As each of us do our homework and study the rules, and we should...each of us should be subject matter experts to the degree we can...we have to be sure to first read any statute with a clinical sterility of statutory interpretation, free from any self-interpretation or rumor or unintended context. The words say what they say. The penalties are what they are. Legal is legal and illegal is illegal. All of us who are licensed have a responsibility to each of the rest of us to be sure and not endanger the collective reputation by sloppy or cavalier actions.Unocat wrote:Didn't the new law change the penalty for CC past a 30.06 sign to a Class C max $200 penalty (essentially making it a traffic ticket)? Please correct me if I am incorrect here.
If this is the case, then one could knowingly choose to CC past a 30.06 because they value their life and livelihood more than $200. So let's say the worst happens and you have to draw or even shoot in defense. You may walk away with a ticket to appear in court or even be arrested and have to pay your $200, but you get to walk away with your life.
Just posing this as philosophical thought for discussion. I am not advocating breaking any law. and by the way, driving over the speed limit is breaking a law as well.
There is a lot of stuff from various sources that is just plain wrong when it comes to LTC, signs, etc. And there's alot of good stuff. Stay alert to the difference. I teach very technical subjects in very serious domains of knowledge. I would be rich if I had a dollar for every time I said to students who think they know a rule, "what does the book say". The book (the law or regulation or case determination) is the great argument stopper...the final source that trumps all other sources.

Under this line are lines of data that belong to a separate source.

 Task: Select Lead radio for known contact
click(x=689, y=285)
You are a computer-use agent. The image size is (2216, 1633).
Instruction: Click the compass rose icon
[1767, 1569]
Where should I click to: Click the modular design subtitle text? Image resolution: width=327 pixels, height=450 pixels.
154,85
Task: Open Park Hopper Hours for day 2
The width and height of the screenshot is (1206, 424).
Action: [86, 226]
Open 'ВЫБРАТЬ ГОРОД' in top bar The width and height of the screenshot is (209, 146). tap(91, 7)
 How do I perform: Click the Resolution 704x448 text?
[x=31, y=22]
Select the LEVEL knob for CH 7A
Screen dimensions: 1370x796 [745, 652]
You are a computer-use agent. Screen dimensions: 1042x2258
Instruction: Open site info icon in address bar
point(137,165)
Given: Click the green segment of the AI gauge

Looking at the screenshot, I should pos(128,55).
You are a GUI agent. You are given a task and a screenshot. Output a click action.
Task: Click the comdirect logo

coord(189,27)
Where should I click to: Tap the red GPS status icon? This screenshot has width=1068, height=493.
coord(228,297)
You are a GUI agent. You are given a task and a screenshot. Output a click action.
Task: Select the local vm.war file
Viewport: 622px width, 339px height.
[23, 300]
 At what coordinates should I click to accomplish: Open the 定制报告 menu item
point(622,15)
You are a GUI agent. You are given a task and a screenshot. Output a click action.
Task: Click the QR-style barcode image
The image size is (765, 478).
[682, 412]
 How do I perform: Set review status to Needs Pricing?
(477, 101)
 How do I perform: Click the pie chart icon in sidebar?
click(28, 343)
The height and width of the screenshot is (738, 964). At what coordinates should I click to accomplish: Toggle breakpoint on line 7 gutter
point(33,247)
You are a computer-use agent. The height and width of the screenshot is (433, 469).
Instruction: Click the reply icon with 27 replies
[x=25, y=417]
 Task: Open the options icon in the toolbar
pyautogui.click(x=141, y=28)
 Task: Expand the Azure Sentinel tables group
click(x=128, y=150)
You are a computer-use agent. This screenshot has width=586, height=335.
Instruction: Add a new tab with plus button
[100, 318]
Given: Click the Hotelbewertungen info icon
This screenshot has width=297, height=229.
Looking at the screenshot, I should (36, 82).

The secret service famously trains their anti-counterfeit agents by studying only authentic bills. They never study the counterfeit. This is because there are too many counterfeits....but just ONE real bill. The way you spot an counterfeit is by knowing the real thing so well that you immediately recognize the imposter when you see it. This can be applied to the law or the regulation. With 30.06 or 30.07 just for example, the statute says what and only what it says. When you hear someone say that 30.06 must be posted at each entrance, for example, the rule does not say that. .07 does but not .06. You may want it to say that but it does not. Notice I am not adding any interpretation one way or the other when I say this. It is what it is. If you want to interpret it one way then you must label that for what it is...an interpretation (assuming absent any official interpretation to go by). When you start using words like "have to", "supposed to", "got to", "must" you are saying there is a law or official interpretation that stands behind and gives authority to those imperatives. Usually there is not and those words are casually passed down from one unsuspecting, naive recipient to another. Then we sometimes end up with a lot of adults playing the children's telephone game.